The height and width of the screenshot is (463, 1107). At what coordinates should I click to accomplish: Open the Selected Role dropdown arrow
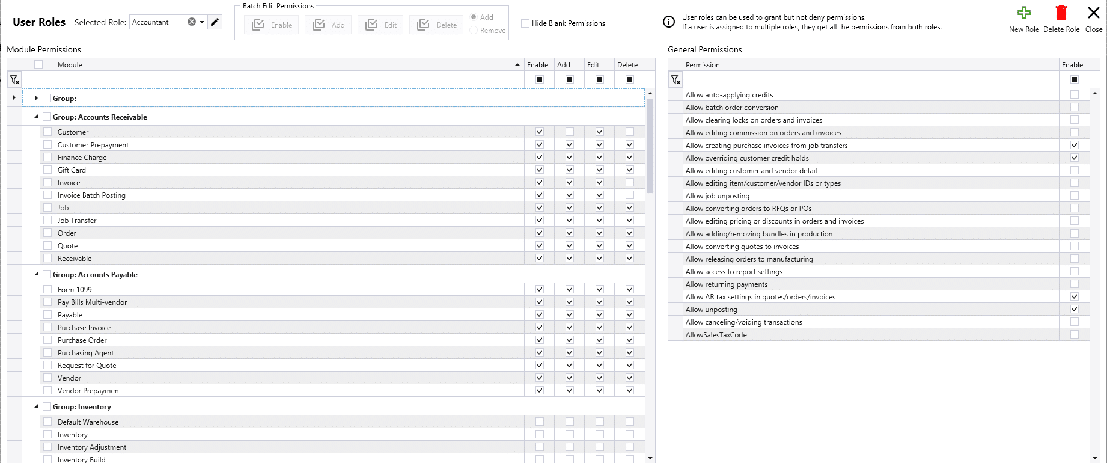point(202,22)
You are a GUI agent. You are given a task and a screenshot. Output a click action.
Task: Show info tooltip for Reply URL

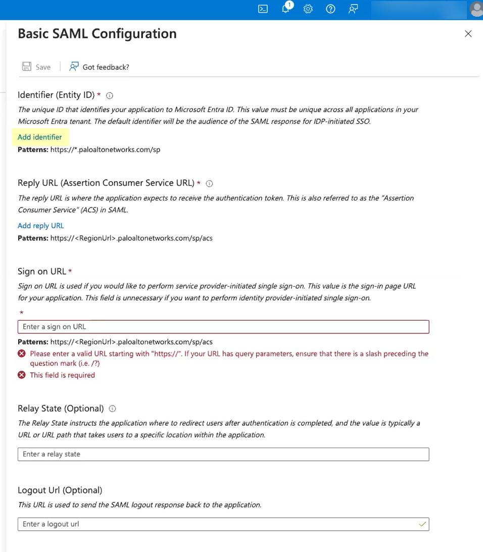point(210,184)
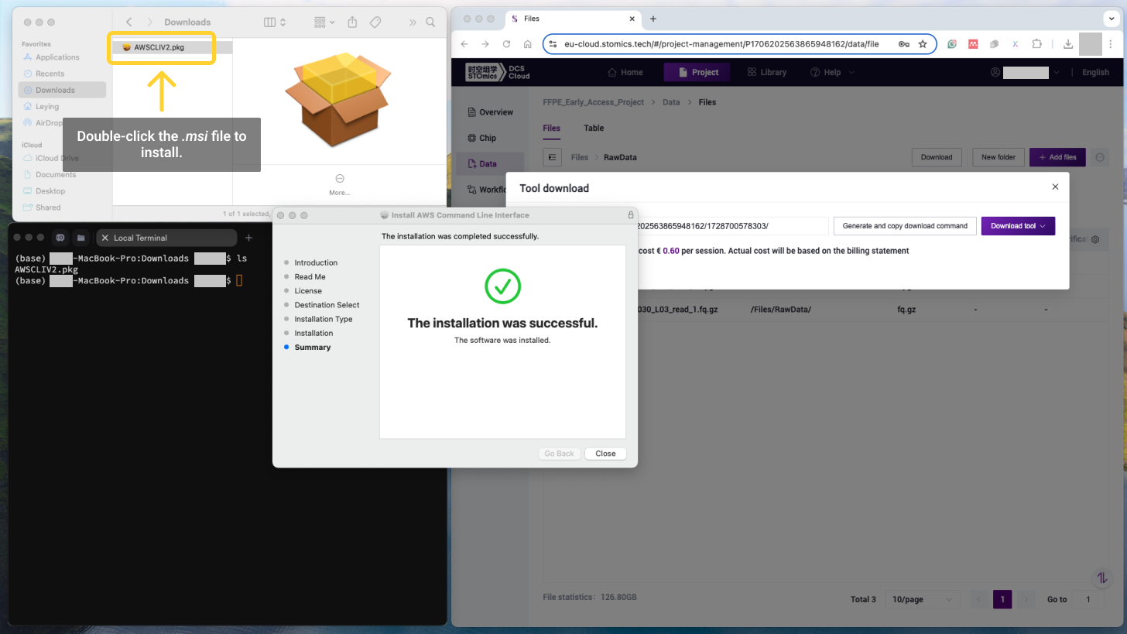
Task: Close the Tool download dialog
Action: click(x=1055, y=187)
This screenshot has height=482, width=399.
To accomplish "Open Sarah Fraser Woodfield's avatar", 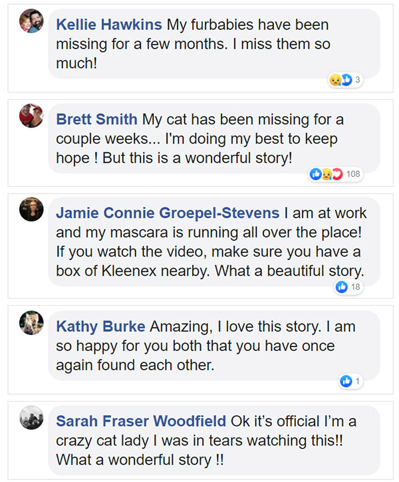I will click(x=31, y=417).
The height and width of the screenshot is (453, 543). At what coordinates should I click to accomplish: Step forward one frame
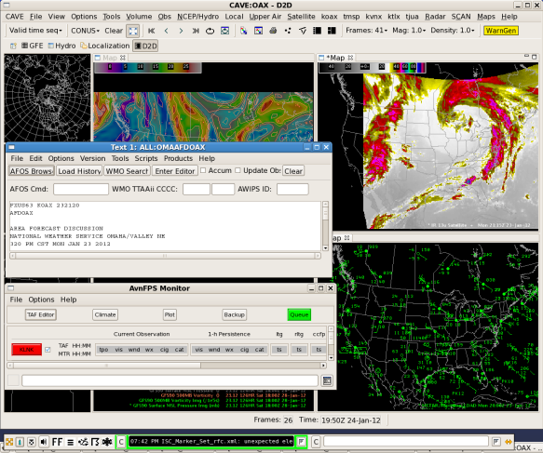click(x=181, y=31)
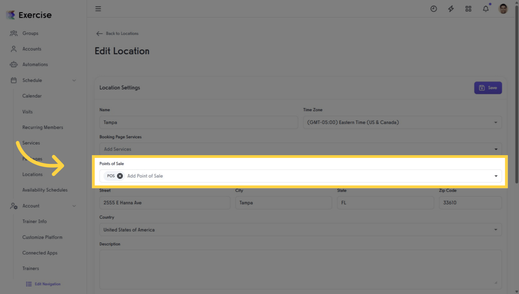Collapse the Account menu section
519x294 pixels.
click(x=74, y=206)
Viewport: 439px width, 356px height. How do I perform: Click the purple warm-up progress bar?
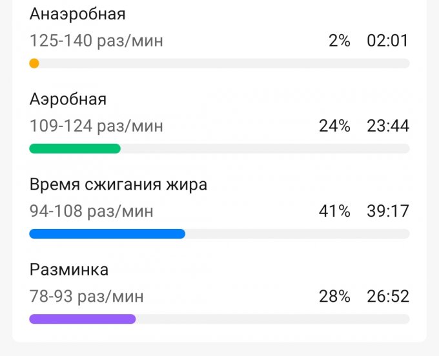pos(83,319)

[PROBLEM DESCRIPTION] Begin at the line that contains "Viewport: 439px width, 356px" and transcribe every line through the end of the listing, exactly as written. Omit the pictures.

[RESPONSE AREA]
Viewport: 439px width, 356px height. How do I perform: Click the purple warm-up progress bar?
pos(83,319)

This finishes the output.